We recently had the chance to sit down and discuss the book with one of its fans—Dan Stevens, who plays Matthew Crawley on Downton Abbey.

Q: What interested you most about History of a Pleasure Seeker when you first read it?
Dan Stevens Discusses History of a Pleasure Seeker

A: It fits into a genre, a classic kind of theme, really, the middle-class outsider coming into a wealthy, aristocratic family, and particularly at that period, the sort of wealth that was flying around somewhere like Amsterdam, the sort of luxurious household that the Vermeulen-Sickerts live in, is very very attractive to somebody like Piet Barol who is a pleasure-seeker. He finds all sorts of pleasure within those walls. It’s not too dissimilar from another book I know very well called The Line of Beauty, an Alan Hollinghurst novel which deals with a similar kind of character, really, somebody who loves beauty in all its forms and seeks it wherever he can.

Q: The setting, time period, and themes of History of a Pleasure Seeker are similar to those of Downton Abbey. Both are centered around the aristocracy—History of a Pleasure Seeker in The Netherlands and Downton Abbey in England. Can you talk about the similarities and differences between the two?
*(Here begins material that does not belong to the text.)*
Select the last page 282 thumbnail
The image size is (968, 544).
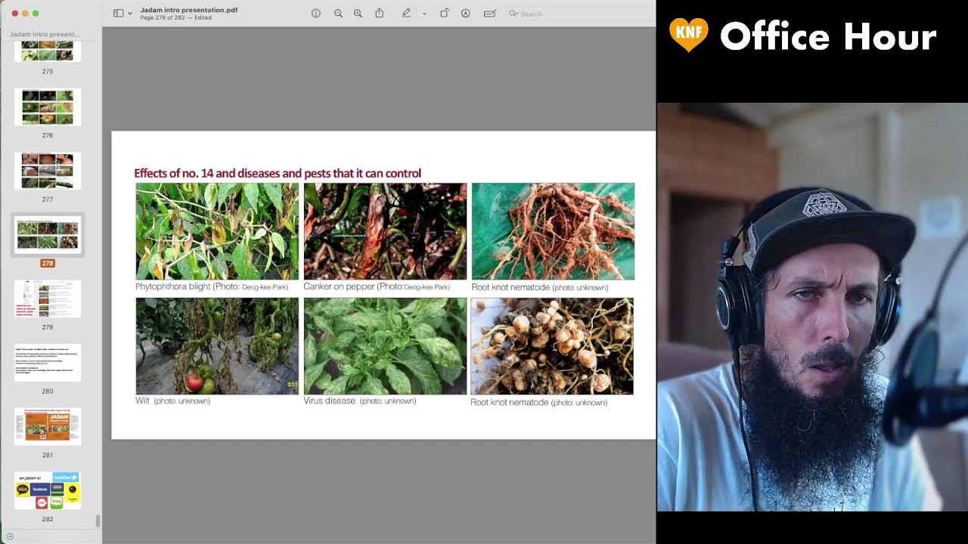pyautogui.click(x=48, y=491)
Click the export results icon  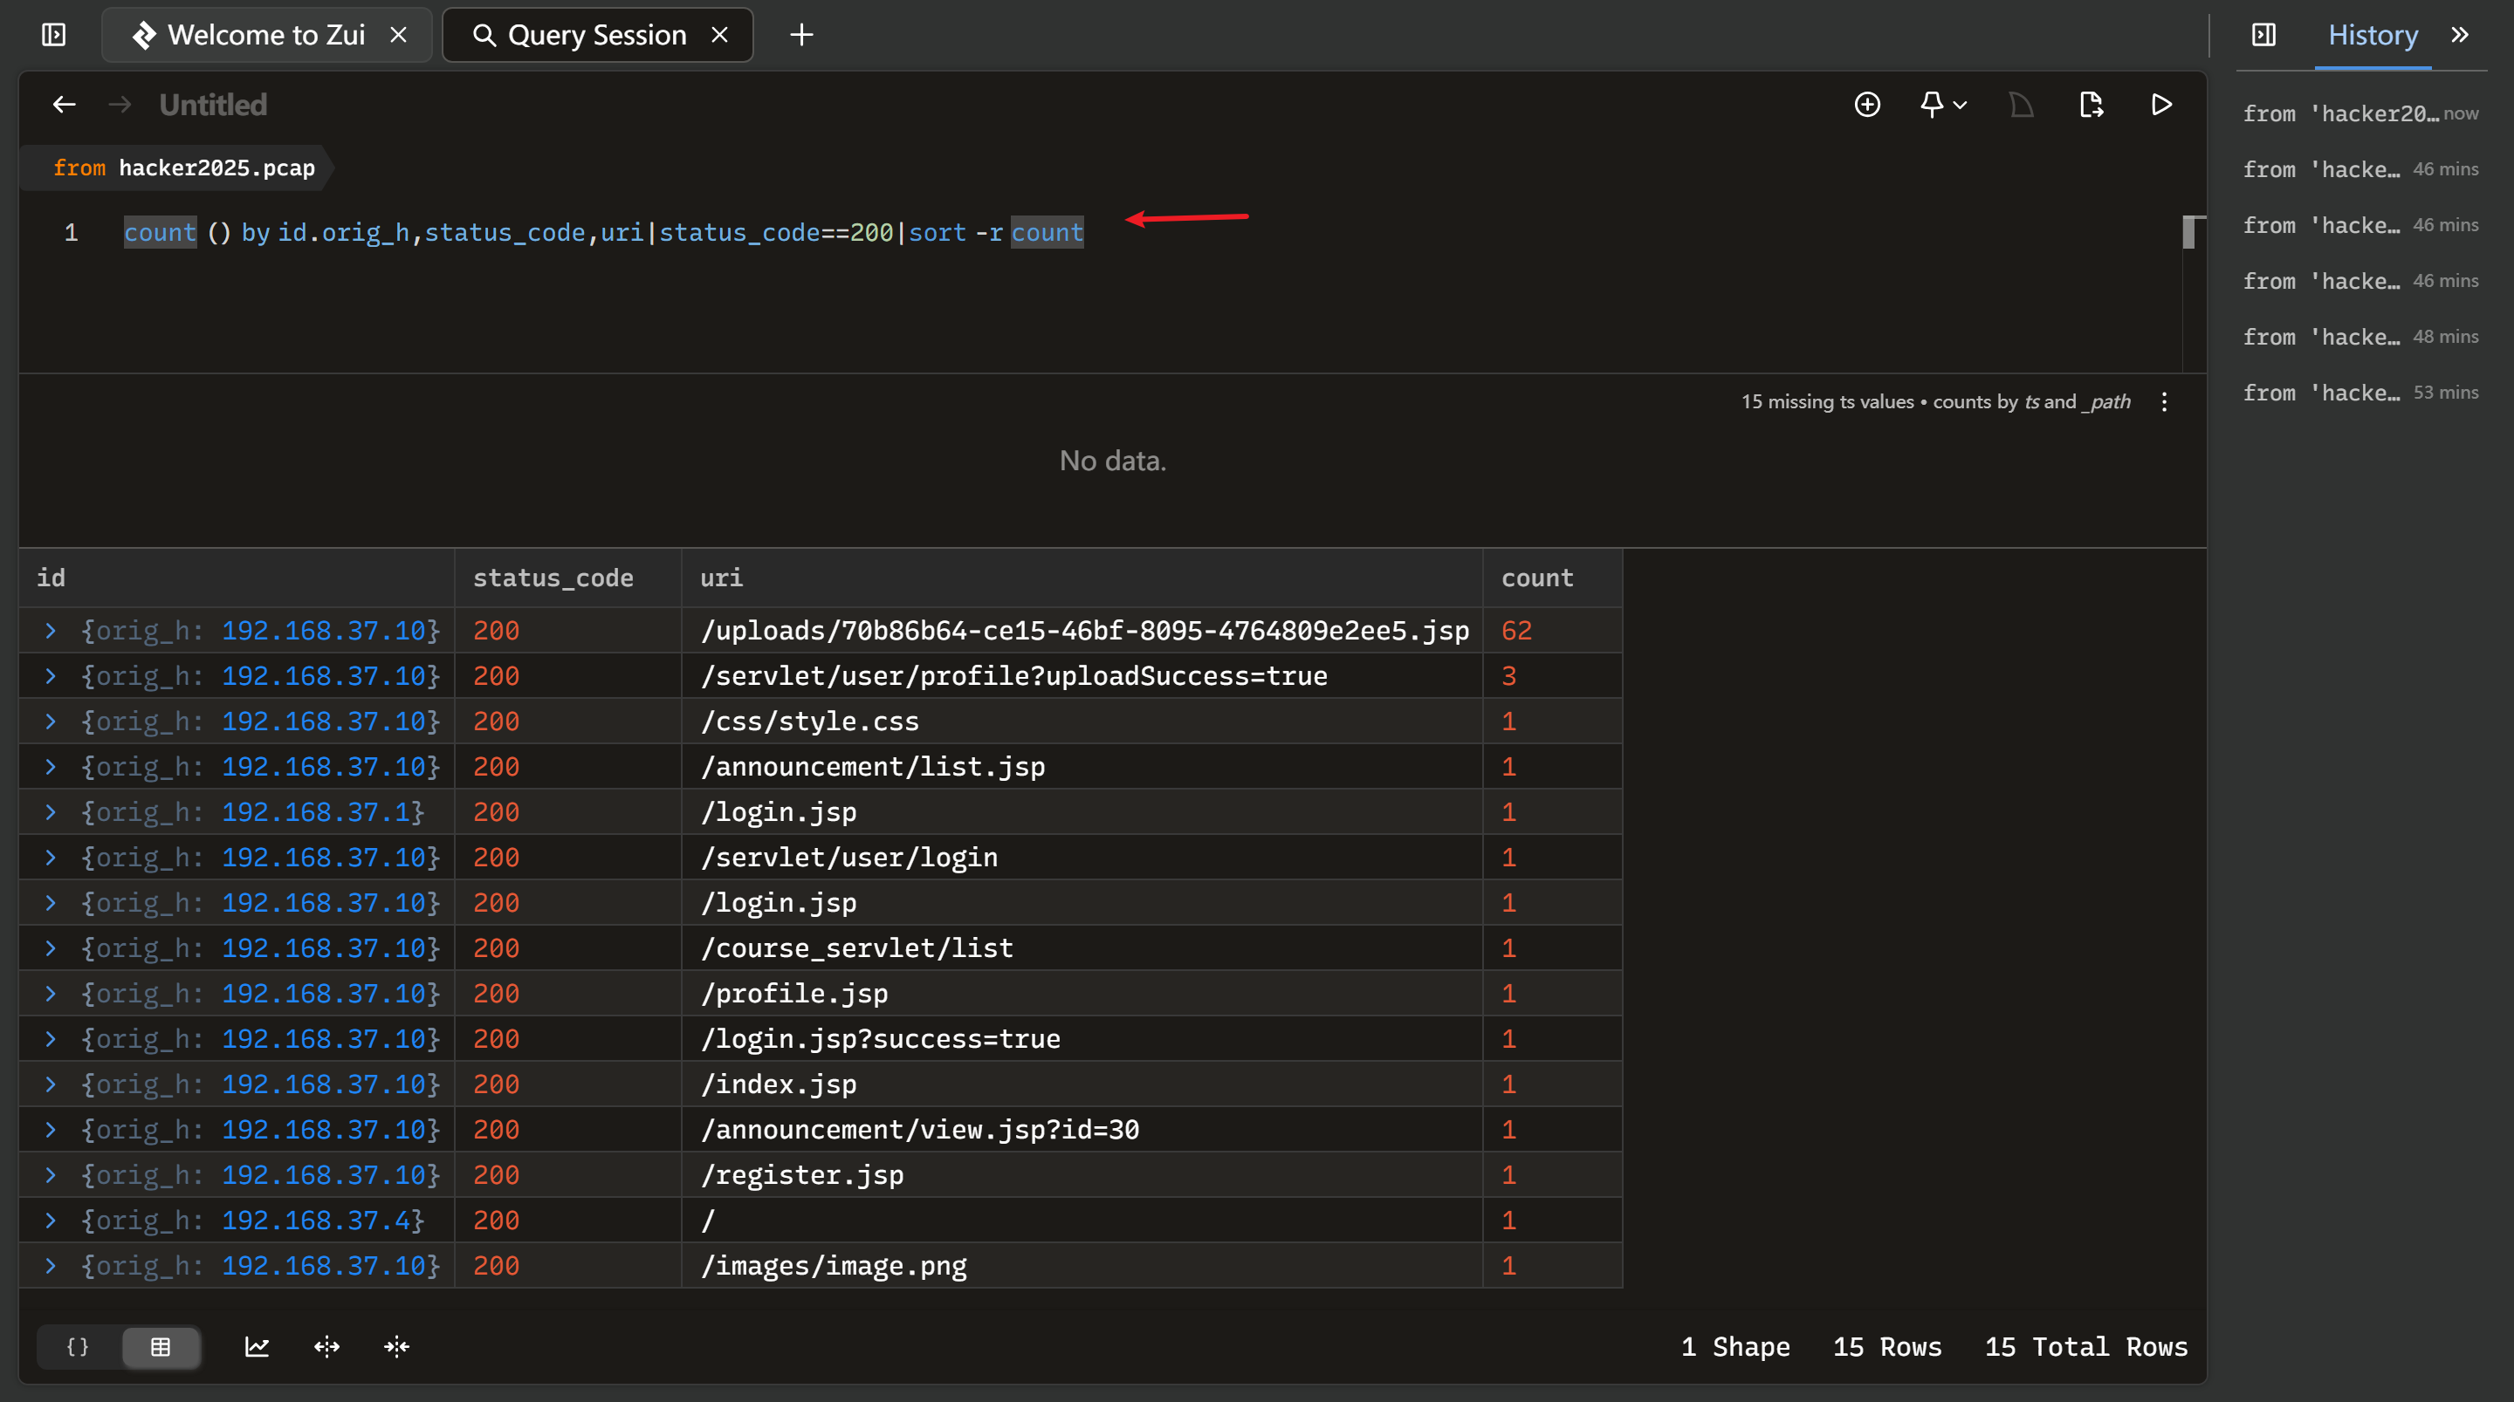pyautogui.click(x=2090, y=104)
A: It’s interesting to explore that period of the early 20th century, be it in Downton Abbey, which is slightly later, 1912, or in History of a Pleasure Seeker, which is right at the turn of the century. It’s post-Industrial Revolution and there’s a huge amount of wealth spreading through Europe…. You have these aesthetes, like Piet Barol who want to, I guess quite literally, cash in on that, and enjoy this lifestyle that has emerged, this sort of upper-middle-class which burgeoned from the 1860s-onwards. Setting it in Amsterdam, the pleasure factor is slightly higher than it might be at Downton Abbey. The sexual and erotic pleasures available to Piet are more forthcoming than they might be for Matthew Crawley. But it’s definitely an interesting time, the emergence of the modern age coming out of the industrial period.